There’s only four people I can legitimately say that will talk to me, reason things out and legitimately make me feel better and feel stronger. I’ve come a long way, but I can’t just “move on”. I’ve tried and tried, the end result has been me shoving my feelings deep down inside and ultimately it’s tearing me to shreds especially because I know the happiness is only temporary. I would do anything to have this girl back as my friend, despite what she has done. Because I know deep down inside she misses our friendship as much as I miss it. Her and I wrote letters to each other, and you can see how much she valued our friendship and how much I valued it. And none of you can ever fathom or understand that. So get angry with me, ignore me, do whatever you want because this pain is more then just the ending of a relationship, it’s losing my best friend, the person I shared many laughs with when I first met her a year ago, the person who broke down in my arms and cried when we were dancing last summer, the friend that I could go to when the world was caving in and vise versa.

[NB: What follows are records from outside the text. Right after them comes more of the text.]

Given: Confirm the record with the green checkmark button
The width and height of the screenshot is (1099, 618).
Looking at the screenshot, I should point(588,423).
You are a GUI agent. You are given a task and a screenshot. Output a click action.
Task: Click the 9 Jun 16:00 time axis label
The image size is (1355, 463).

I’m done talking to those who now just stay silent, who change the topic and I will just talk to those who are willing to talk to me, reason things out and getting me back up off the floor and those are the people I appreciate. If you don’t like it then just unfriend me or don’t talk to me. I can’t keep things bottled up inside anymore and pretending I’m ok. I want to be happy, and truthfully I can say I’ve been completely miserable day in and day out since November. I just want to be happy again, which will happen soon. I want my friend back, but that’s going to take a while. And right now for my healing process, I need to talk to those who have helped me up and off of the floor, because the truth is. That’s what’s really helped me and the sad part is I feel that there isn’t anyone I can really talk to anymore except those four.
I can feel your pain… I encourage you to do what is in your heart to do. I encourage you to be yourself uninhibited. I encourage you to seek God with an undying passion. I encourage you to love your neighbor as yourself. You know what is right in your heart to do and I’m sure you will do it!

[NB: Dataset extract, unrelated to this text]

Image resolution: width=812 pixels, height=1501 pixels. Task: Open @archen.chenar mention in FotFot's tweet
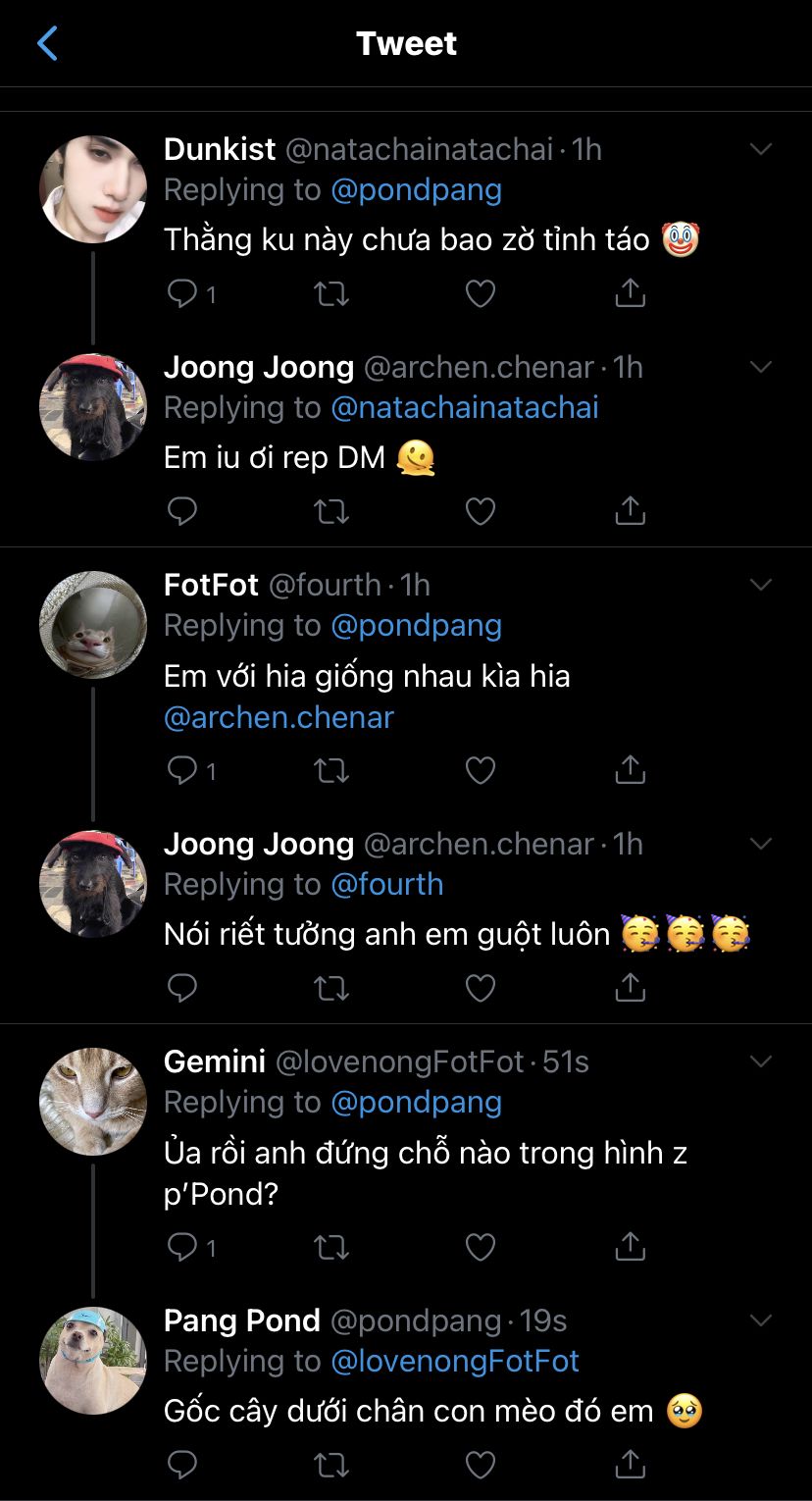tap(279, 717)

I feel your pain bro. I went through a difficult situation with a girl in 2005 and haven’t been the same since. Hell, I haven’t had a meaningful relationship since early that year. Granted, me being jaded certainly hasn’t been entirely responsible for that. That said, after five years of not opening up to anyone, I’m beginning to wonder if its me and not them (I know the answer).
As far as advice goes, the only thing I can suggest is that you drop by the MixxingBowl one of these days and reconnect with some of your old friends. The nostalgia might cheer you up a bit.